Providing care can be both a source of fulfilment and a terrible burden. For women and girls in particular, their socially prescribed role as carers can undermine their rights and limit their opportunities, capabilities and choices – posing a fundamental obstacle to gender equality and well-being. This paper explores the issue of care and gender in terms of development and capacity building. It examines the obstacles it creates to women’s full and meaningful participation in the public sphere, their educational opportunities and their access to paid employment.
The paper argues for a ‘de-feminisation’ of care-giving, so that there will be a more equal sharing of care responsibilities between women and men. It finds that other strategies are needed to help re-frame unpaid care as valuable and productive, which it sees as a key step in ensuring that public investment serves the needs of those engaged in care work.

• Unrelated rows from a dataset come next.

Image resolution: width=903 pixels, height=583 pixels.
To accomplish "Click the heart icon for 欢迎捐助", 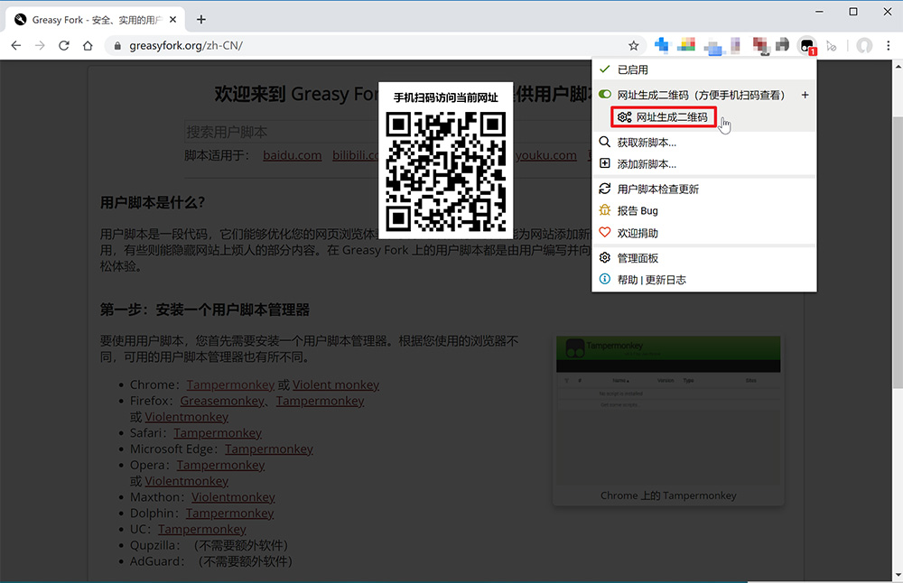I will click(x=605, y=233).
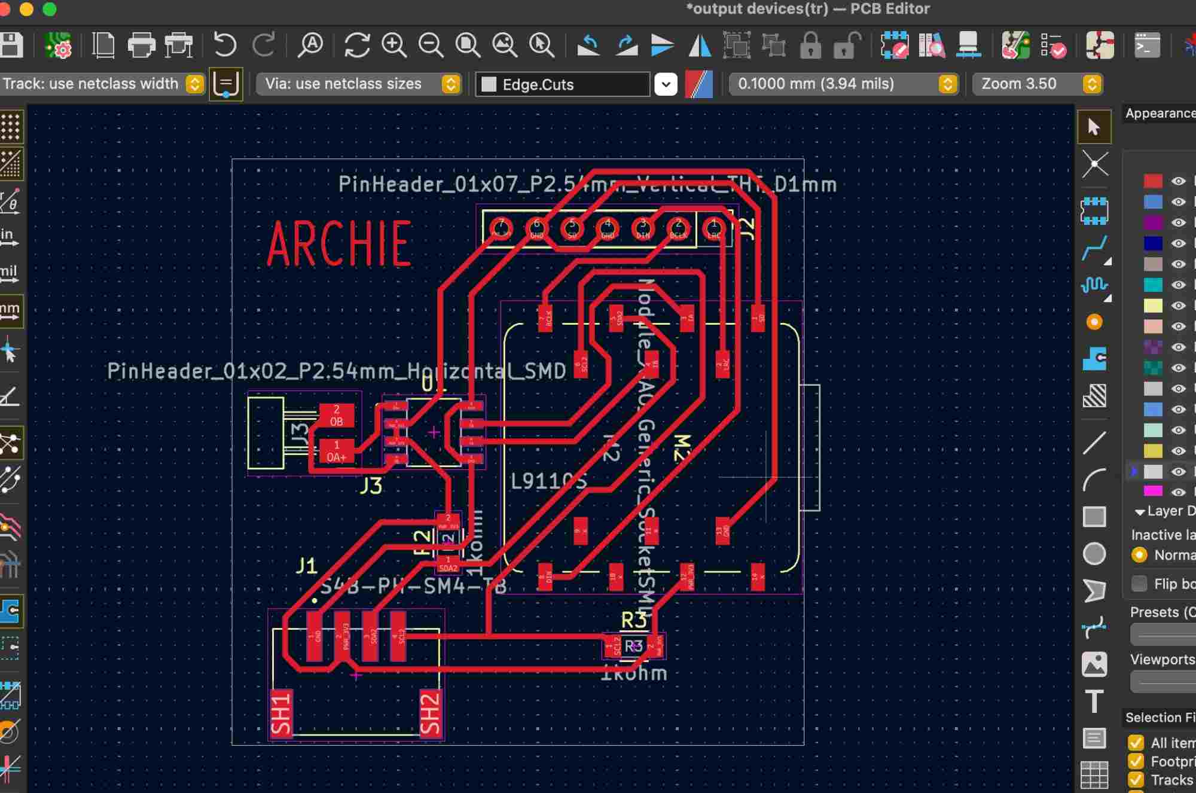Click the Refresh view icon
This screenshot has width=1196, height=793.
(x=357, y=46)
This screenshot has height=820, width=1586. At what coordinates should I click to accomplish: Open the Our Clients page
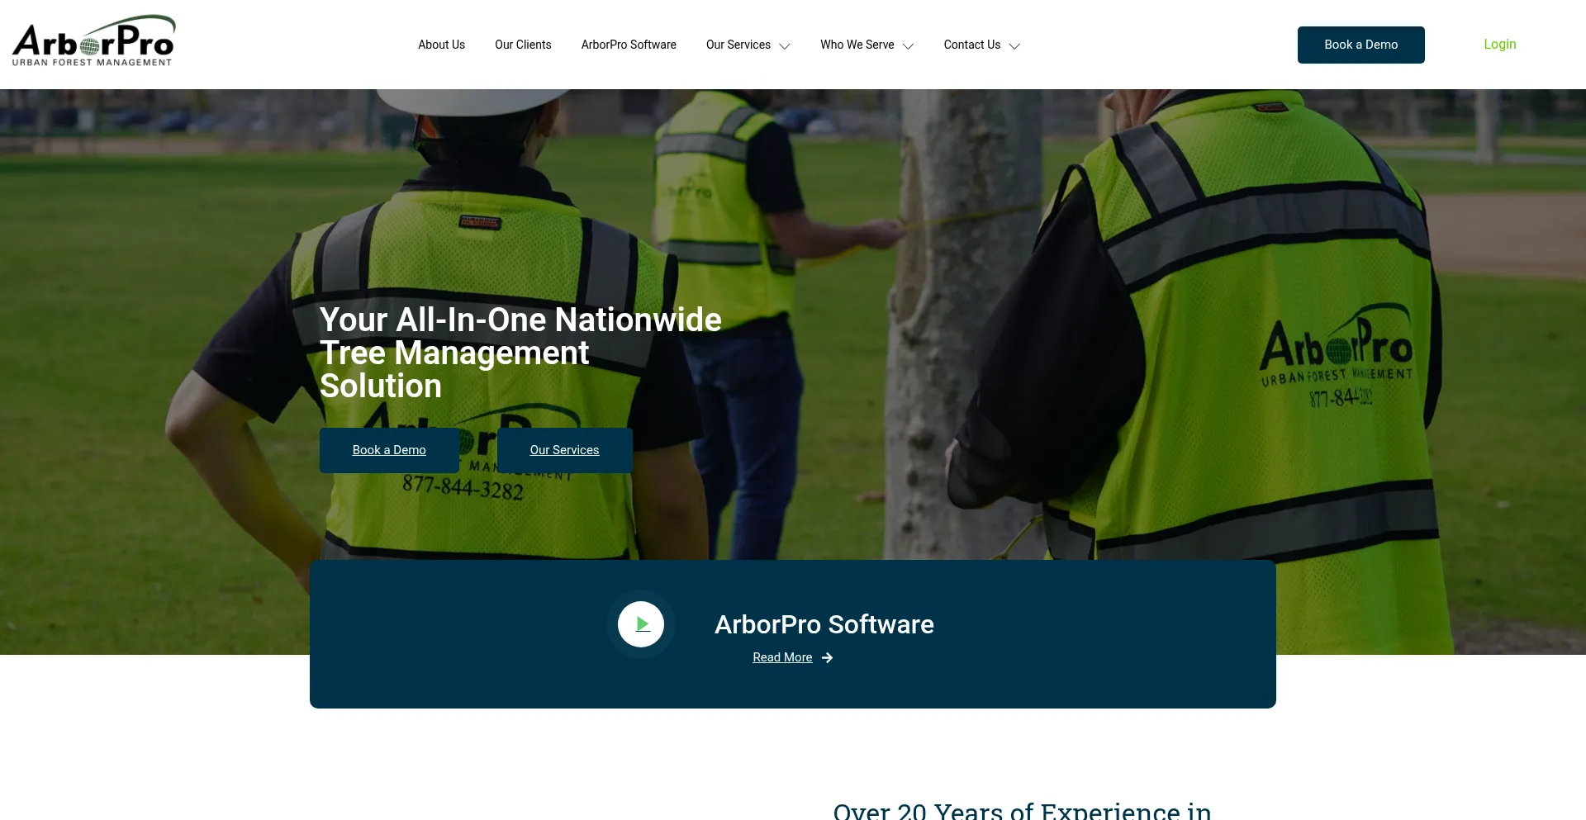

Through examples of initiatives taking place around the world, this report shows how policies and programmes can be designed in ways which expand women’s opportunities and choices, rather than restricting them only to traditional gender roles tied to motherhood and the domestic domain. Yet political commitment and dedicated resources are a prerequisite if these innovative approaches are to be translated into action; at present, both remain sorely lacking.
Recommendations:
Among the recommendations made in this report, there are four key, overarching recommendations which are relevant for all development actors to take up in their own ways.

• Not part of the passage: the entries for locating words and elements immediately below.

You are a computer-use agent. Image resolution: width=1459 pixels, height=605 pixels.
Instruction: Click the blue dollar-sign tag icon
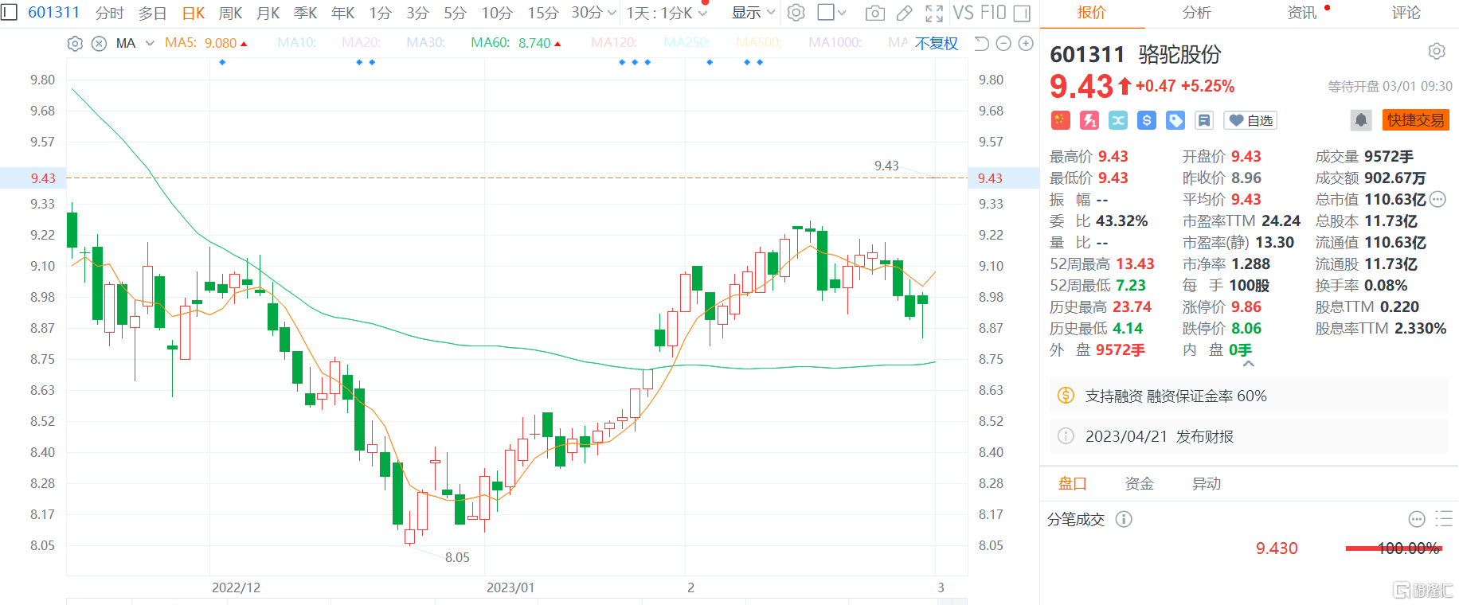click(x=1147, y=120)
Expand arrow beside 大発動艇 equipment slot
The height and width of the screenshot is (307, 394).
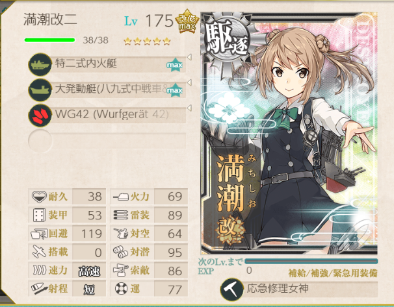click(189, 82)
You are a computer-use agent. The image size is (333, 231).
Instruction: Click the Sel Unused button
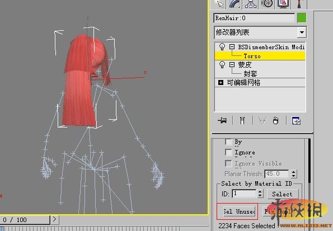click(240, 211)
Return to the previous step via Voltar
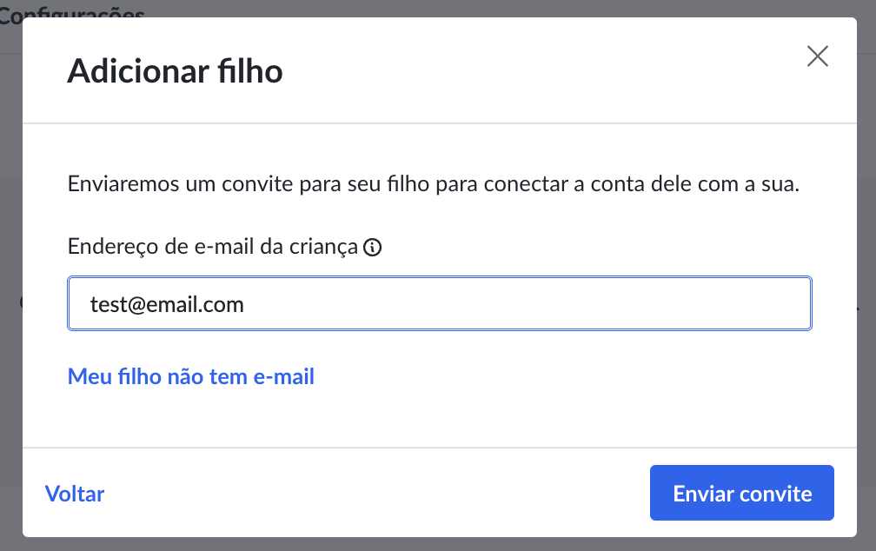 [75, 494]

- Care work must be recognised as a core development issue which needs to be accounted for and addressed in all development interventions, across all sectors, in gender-sensitive ways. Tools and checklists should be developed to support policymakers and practitioners to mainstream care issues into their work – particularly in the fields of education, political participation, economic participation, social protection, and migration.

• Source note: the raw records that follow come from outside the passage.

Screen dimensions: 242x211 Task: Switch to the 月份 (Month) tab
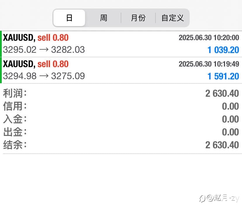[x=138, y=18]
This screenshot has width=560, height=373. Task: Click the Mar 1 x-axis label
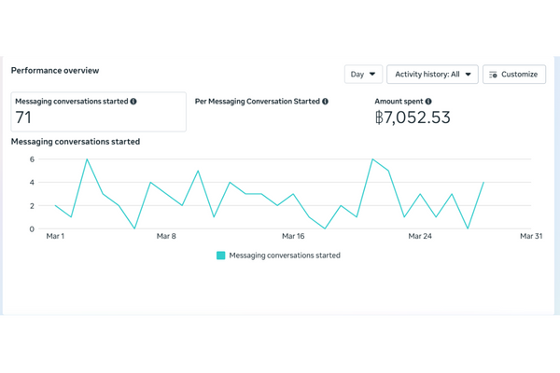tap(56, 237)
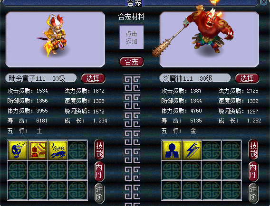Click the blue wolf skill icon
This screenshot has height=206, width=270.
coord(58,150)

- Development policies and programmes must challenge stereotyped assumptions about gender roles – for example that care work is the domain of women and not men. Policies and programmes should be designed in ways which expand women’s opportunities and choices, rather than restricting them only to traditional gender roles tied to motherhood and the domestic domain. Policies should also involve men in ways that break down gender stereotyping and open up possibilities for men and boys to take on a more active caring role.
- Initiatives to promote women’s economic participation must include an analysis of the interrelationship between paid work and care work, as well as comprehensive measures to redress the double burden of paid and unpaid work shouldered by many working women.
- Greater solidarity is needed among those working on the full range of care issues – gender, HIV and AIDS, ageing, disability and so on – from diverse disciplines and contexts. In particular, opportunities for greater dialogue and collaboration between those working on the economic and social aspects of care are key in order for holistic solutions to be developed.